[Records provided — start]

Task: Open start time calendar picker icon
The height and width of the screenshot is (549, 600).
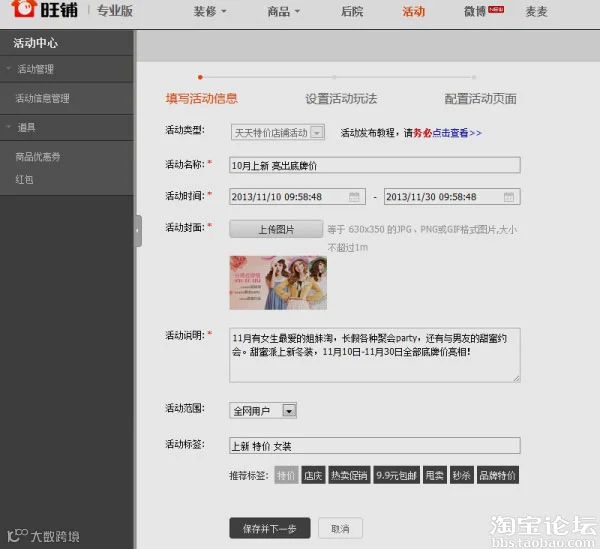Action: click(354, 197)

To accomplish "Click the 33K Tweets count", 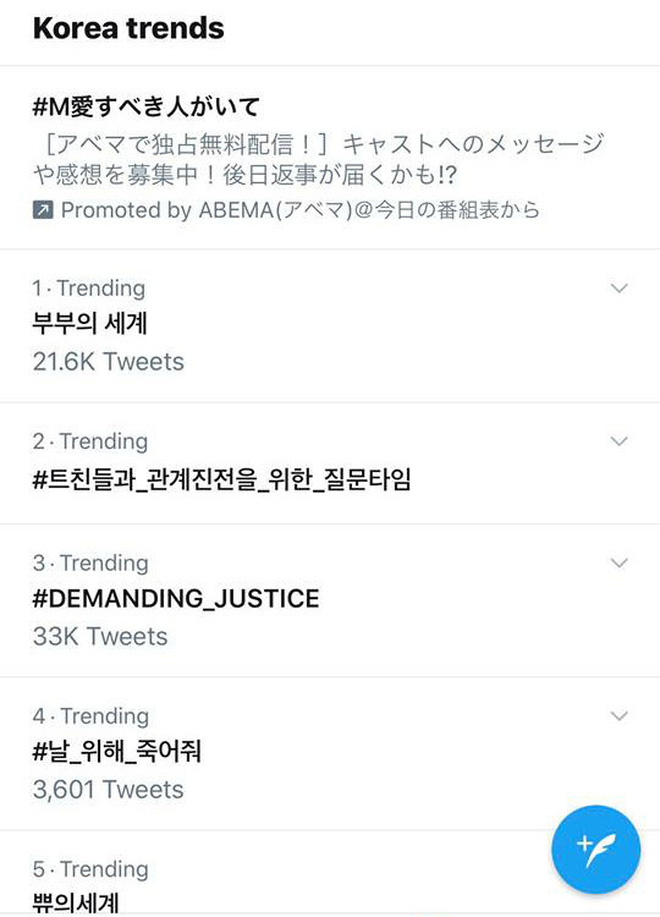I will 100,636.
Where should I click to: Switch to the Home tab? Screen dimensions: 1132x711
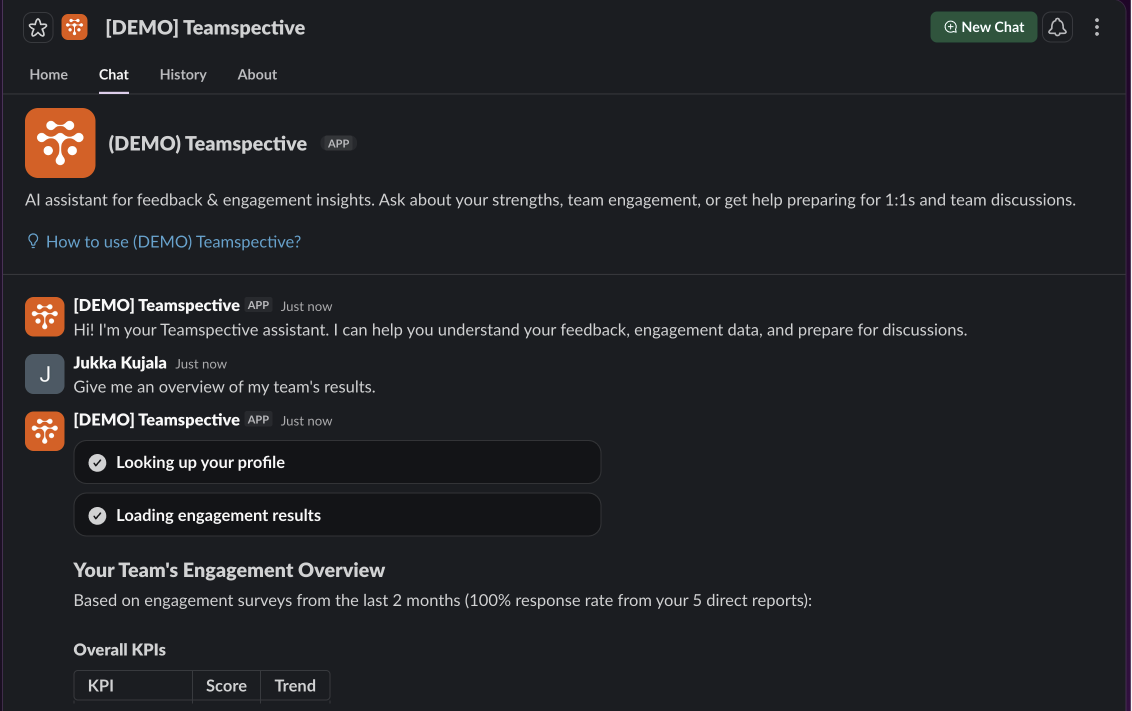coord(48,74)
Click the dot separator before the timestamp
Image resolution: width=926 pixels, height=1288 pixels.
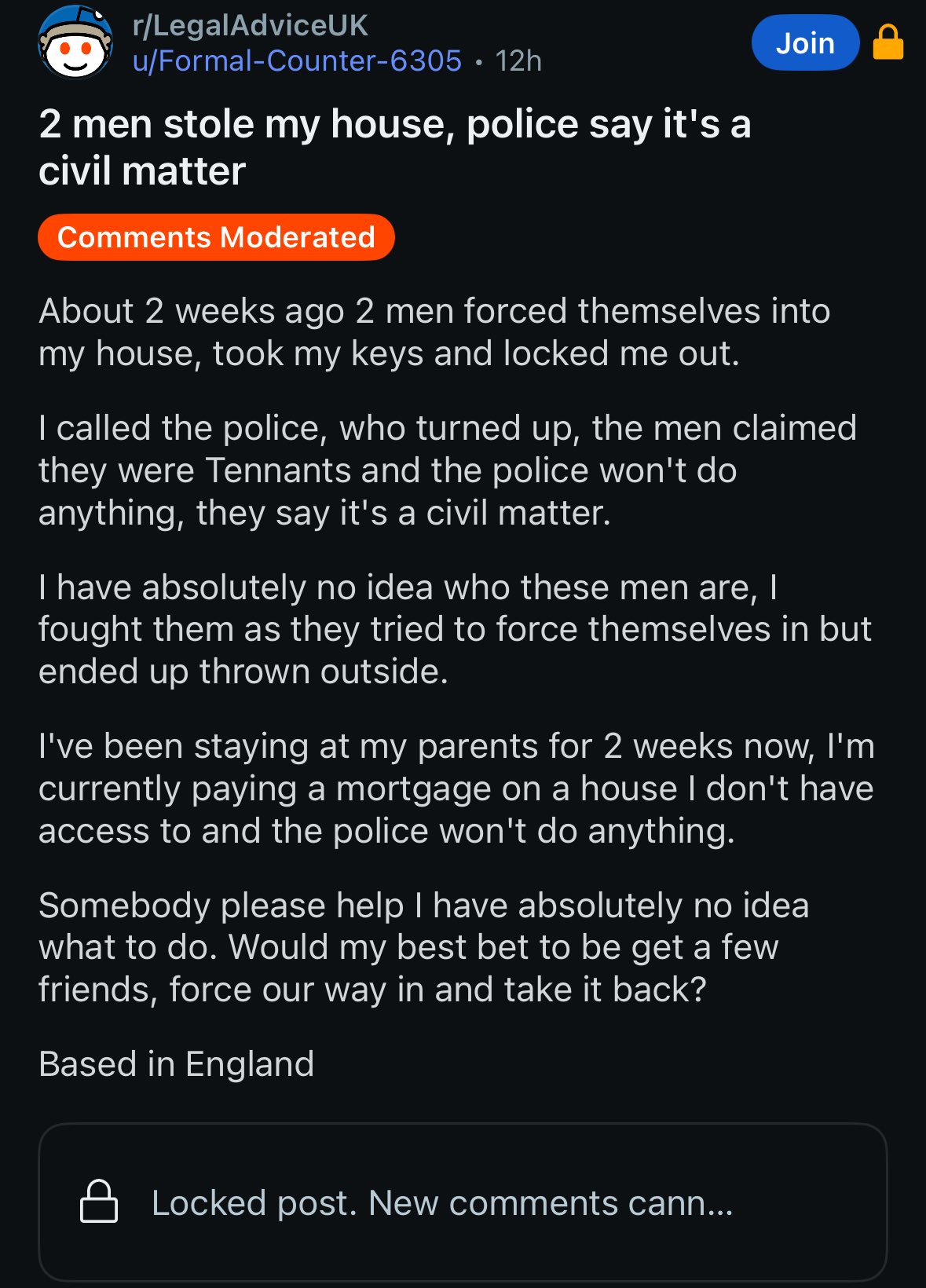pyautogui.click(x=478, y=61)
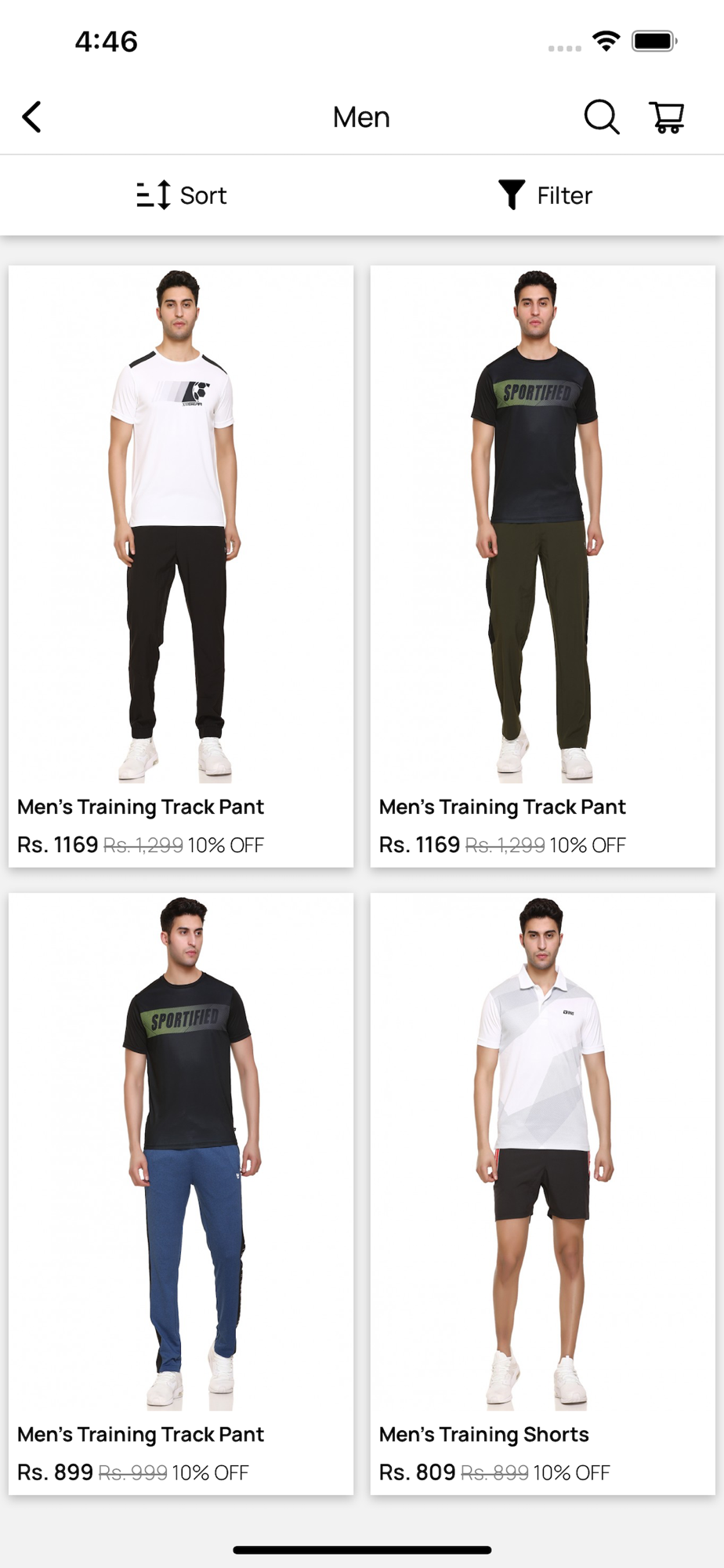Tap the Men page title
Screen dimensions: 724x1568
[361, 118]
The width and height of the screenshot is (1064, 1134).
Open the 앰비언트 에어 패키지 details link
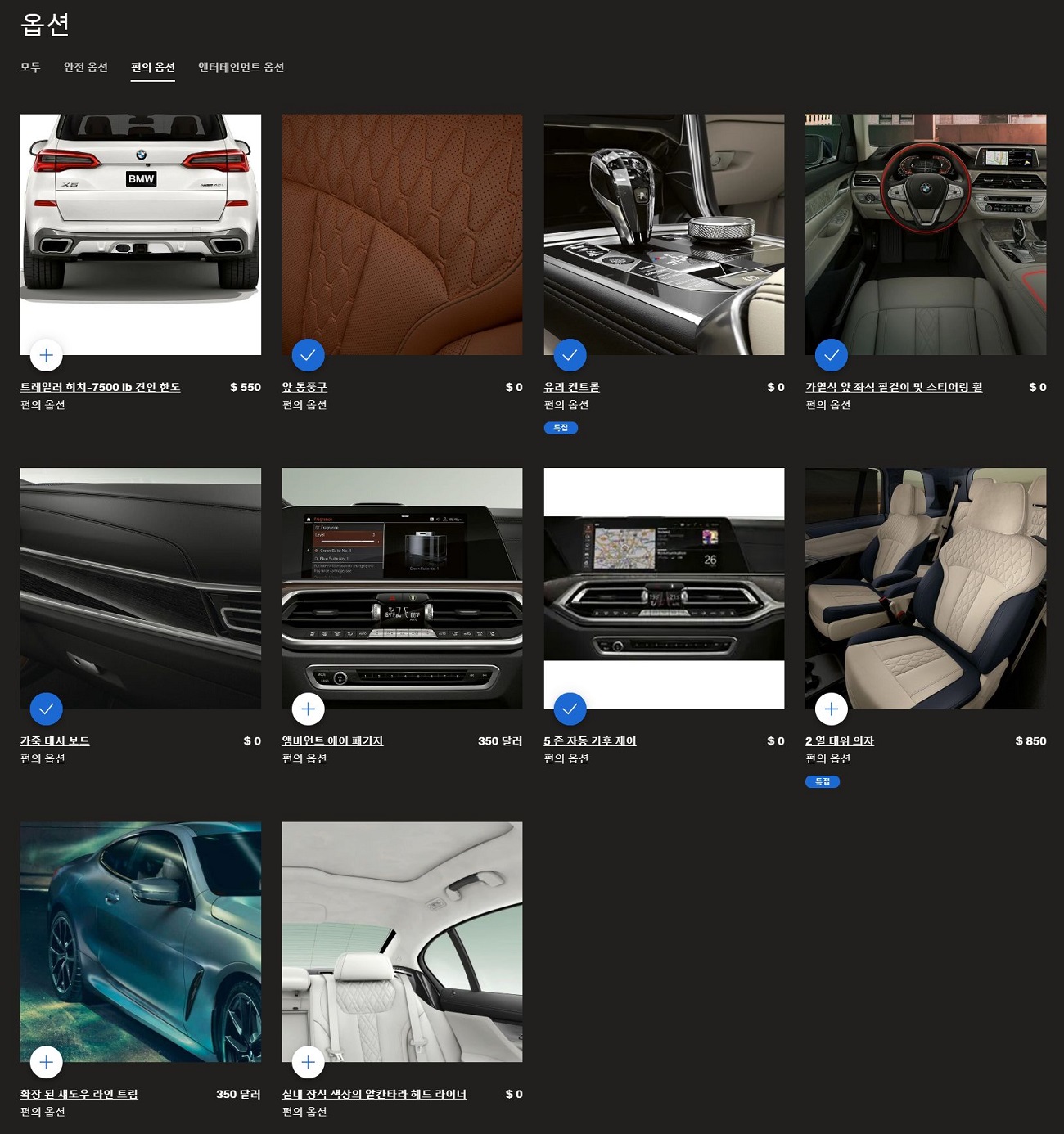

[Records provided — finish]

:: What needs to be done ::
Reproduce nothing but the lines running from the line with "Image resolution: width=926" through the end of the records, keeping both end lines and dropping the pictures.

:: Task solution ::
Image resolution: width=926 pixels, height=1288 pixels.
pyautogui.click(x=478, y=61)
Tap the Men page title
Screen dimensions: 724x1568
[361, 118]
The width and height of the screenshot is (1064, 1134).
Open the 앰비언트 에어 패키지 details link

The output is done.